Jorge Riechmann y Joel Tickner (coords) Ed. Icaria Más Madera. Barcelona 2002. 158 pág. Coeditado por Greenpeace, la Fundación Ecología y Desarrollo, el Lowell Center for Sustainable Production de la Universidad Lowell de Massachussetts EE.UU. e ISTAS-CCOO.
Tal como señala Riechmann en su introducción al volumen -«Un principio para reorientar las relaciones de la humanidad con la biosfera »- nos encontramos ante un debate moral- político nada marginal. Consultoras multinacionales como Wirthlin Worldwide y Nichols-Dezenhall Communications Management Group sostienen que el principio de precaución representa al mismo tiempo una seria amenaza contra la ciencia rectamente entendida (es decir, entendida como la entienden los grupos de poder: como palanca decisiva para la obtención incontrolada de los mayores beneficios), el comercio mundial, la libertad de los consumidores y el progreso tecnológico. Empero, no sólo el poder multinacional es anti-precaución. Riechmann nos indica que en un artículo publicado por Henry I. Miller y Gregory Conko en la revista científica Nature biotechnology (19 abril 2001, pp.302-303) se sostiene que este principio, que para los autores no es sólo antitecnológico sino liberticida, trata acerca de cómo un minoritario y, por supuesto, violento grupo de radicales trasnochados quiere imponer su irracional forma de vida al resto de los pobladores de nuestro descuidado planeta.

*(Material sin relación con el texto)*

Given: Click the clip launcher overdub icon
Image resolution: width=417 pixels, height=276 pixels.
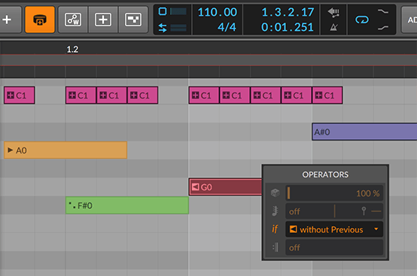Looking at the screenshot, I should click(x=133, y=20).
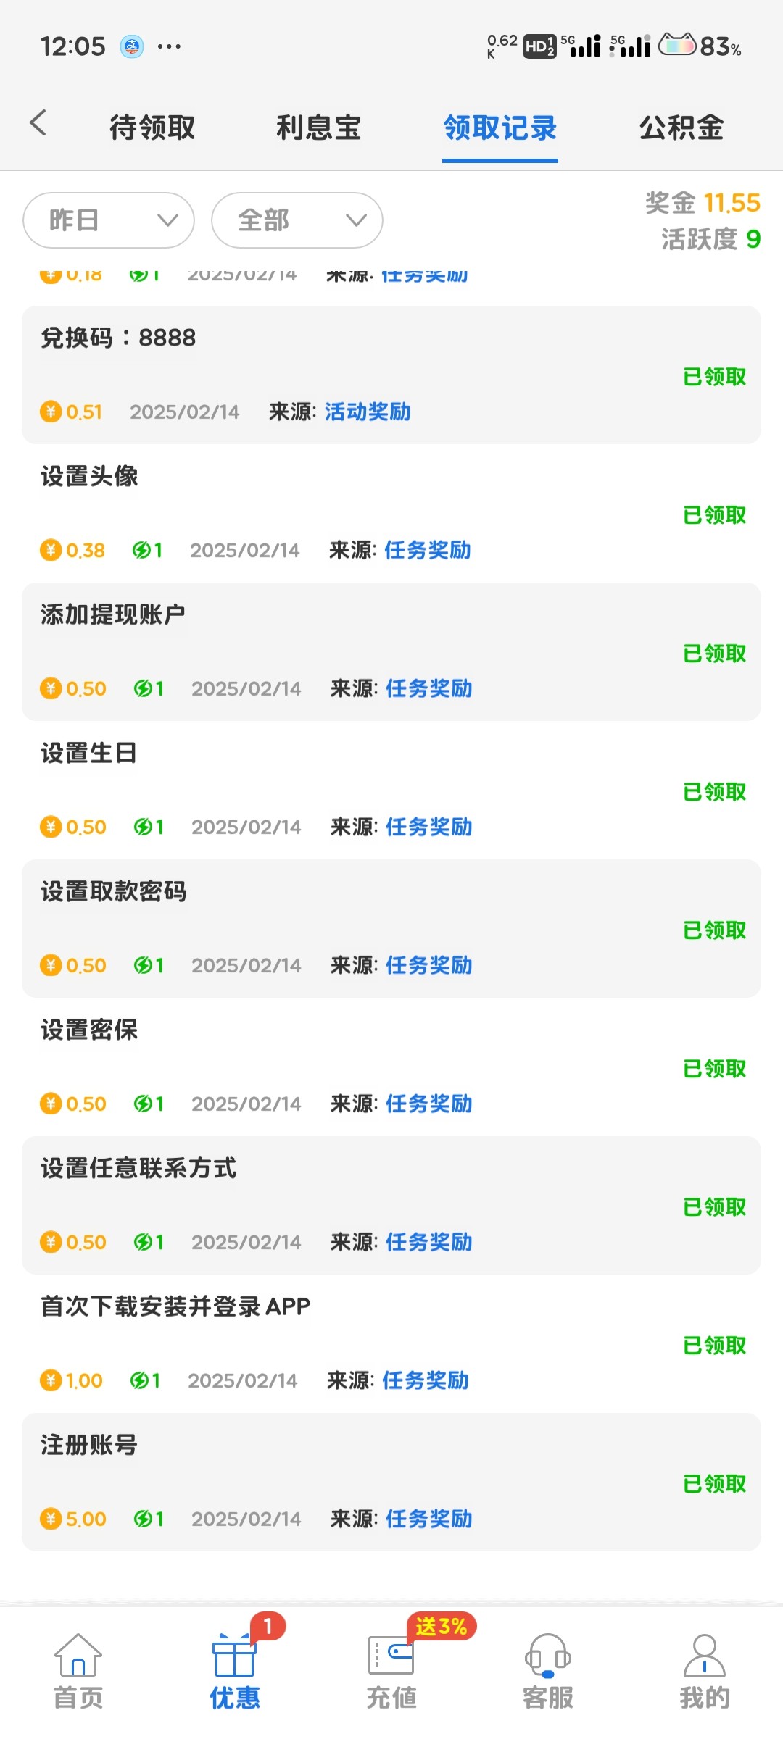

Pero, ¿en qué consiste este principio de precaución que tanta alarma causa entre instancias del poder económico y científico- tecnológico? Si desde un enfoque productivista desaforado resulta comercializable cualquier producto mientras no se demuestre positivamente su nocividad (y «demostrar» aquí suele significar la quimera de una demostración sin duda concebible), desde la óptica de los defensores de este principio moral-político «sólo deberían comercializarse productos de los que sepamos, con razonable certeza (no con una imposible certidumbre total), que no son nocivos» (p.8). Sólo en las situaciones en las que no dispusiéramos de alternativas, sería aceptable la distribución de productos potencialmente peligrosos siempre y cuando la comunidad ciudadana decidiera aceptar los riesgos de su uso.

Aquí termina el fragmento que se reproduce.